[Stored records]

- - - -

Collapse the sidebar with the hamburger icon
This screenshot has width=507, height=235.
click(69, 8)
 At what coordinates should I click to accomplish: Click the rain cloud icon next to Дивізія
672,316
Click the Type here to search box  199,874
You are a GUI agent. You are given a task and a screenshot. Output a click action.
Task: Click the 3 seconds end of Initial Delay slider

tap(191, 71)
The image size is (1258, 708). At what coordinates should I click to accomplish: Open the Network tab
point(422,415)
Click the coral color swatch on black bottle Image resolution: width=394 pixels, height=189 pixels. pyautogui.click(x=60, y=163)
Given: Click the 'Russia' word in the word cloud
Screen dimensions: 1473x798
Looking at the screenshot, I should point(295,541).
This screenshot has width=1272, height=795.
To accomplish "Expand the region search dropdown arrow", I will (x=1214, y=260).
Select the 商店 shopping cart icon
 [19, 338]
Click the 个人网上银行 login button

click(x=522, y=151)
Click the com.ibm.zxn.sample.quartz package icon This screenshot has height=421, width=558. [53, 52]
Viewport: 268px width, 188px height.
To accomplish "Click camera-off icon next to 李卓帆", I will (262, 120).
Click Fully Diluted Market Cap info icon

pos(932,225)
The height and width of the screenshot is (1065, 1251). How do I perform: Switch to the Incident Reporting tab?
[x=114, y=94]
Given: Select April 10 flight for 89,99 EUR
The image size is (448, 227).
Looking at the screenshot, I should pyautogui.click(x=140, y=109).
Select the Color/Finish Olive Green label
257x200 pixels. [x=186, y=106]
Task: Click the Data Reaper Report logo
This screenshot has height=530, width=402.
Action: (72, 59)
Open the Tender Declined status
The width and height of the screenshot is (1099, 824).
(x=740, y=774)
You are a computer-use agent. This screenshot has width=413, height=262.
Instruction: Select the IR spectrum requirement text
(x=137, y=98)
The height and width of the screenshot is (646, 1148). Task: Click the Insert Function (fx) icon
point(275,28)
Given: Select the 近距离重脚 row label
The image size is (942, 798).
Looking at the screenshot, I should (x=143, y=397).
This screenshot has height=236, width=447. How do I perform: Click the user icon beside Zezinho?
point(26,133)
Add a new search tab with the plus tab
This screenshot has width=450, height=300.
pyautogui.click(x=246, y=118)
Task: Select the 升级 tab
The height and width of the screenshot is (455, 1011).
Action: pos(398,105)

- - - -

### TRY IT
Each record above must be output without any alteration.

### REPLY TO THE TASK
Collapse the sidebar with the hamburger icon
This screenshot has width=507, height=235.
click(69, 8)
 At what coordinates should I click to accomplish: Click the rain cloud icon next to Дивізія
672,316
Click the Type here to search box  199,874
You are a GUI agent. You are given a task and a screenshot. Output a click action.
Task: Click the 3 seconds end of Initial Delay slider

tap(191, 71)
The image size is (1258, 708). At what coordinates should I click to accomplish: Open the Network tab
point(422,415)
Click the coral color swatch on black bottle Image resolution: width=394 pixels, height=189 pixels. pyautogui.click(x=60, y=163)
Given: Click the 'Russia' word in the word cloud
Screen dimensions: 1473x798
Looking at the screenshot, I should point(295,541).
This screenshot has width=1272, height=795.
To accomplish "Expand the region search dropdown arrow", I will (x=1214, y=260).
Select the 商店 shopping cart icon
 [19, 338]
Click the 个人网上银行 login button

click(x=522, y=151)
Click the com.ibm.zxn.sample.quartz package icon This screenshot has height=421, width=558. [53, 52]
Viewport: 268px width, 188px height.
To accomplish "Click camera-off icon next to 李卓帆", I will (262, 120).
Click Fully Diluted Market Cap info icon

pos(932,225)
The height and width of the screenshot is (1065, 1251). How do I perform: Switch to the Incident Reporting tab?
[x=114, y=94]
Given: Select April 10 flight for 89,99 EUR
The image size is (448, 227).
Looking at the screenshot, I should pyautogui.click(x=140, y=109).
Select the Color/Finish Olive Green label
257x200 pixels. [x=186, y=106]
Task: Click the Data Reaper Report logo
This screenshot has height=530, width=402.
Action: (72, 59)
Open the Tender Declined status
The width and height of the screenshot is (1099, 824).
(x=740, y=774)
You are a computer-use agent. This screenshot has width=413, height=262.
Instruction: Select the IR spectrum requirement text
(x=137, y=98)
The height and width of the screenshot is (646, 1148). Task: Click the Insert Function (fx) icon
point(275,28)
Given: Select the 近距离重脚 row label
The image size is (942, 798).
Looking at the screenshot, I should (x=143, y=397).
This screenshot has height=236, width=447. How do I perform: Click the user icon beside Zezinho?
point(26,133)
Add a new search tab with the plus tab
This screenshot has width=450, height=300.
pyautogui.click(x=246, y=118)
Task: Select the 升级 tab
The height and width of the screenshot is (455, 1011).
Action: pos(398,105)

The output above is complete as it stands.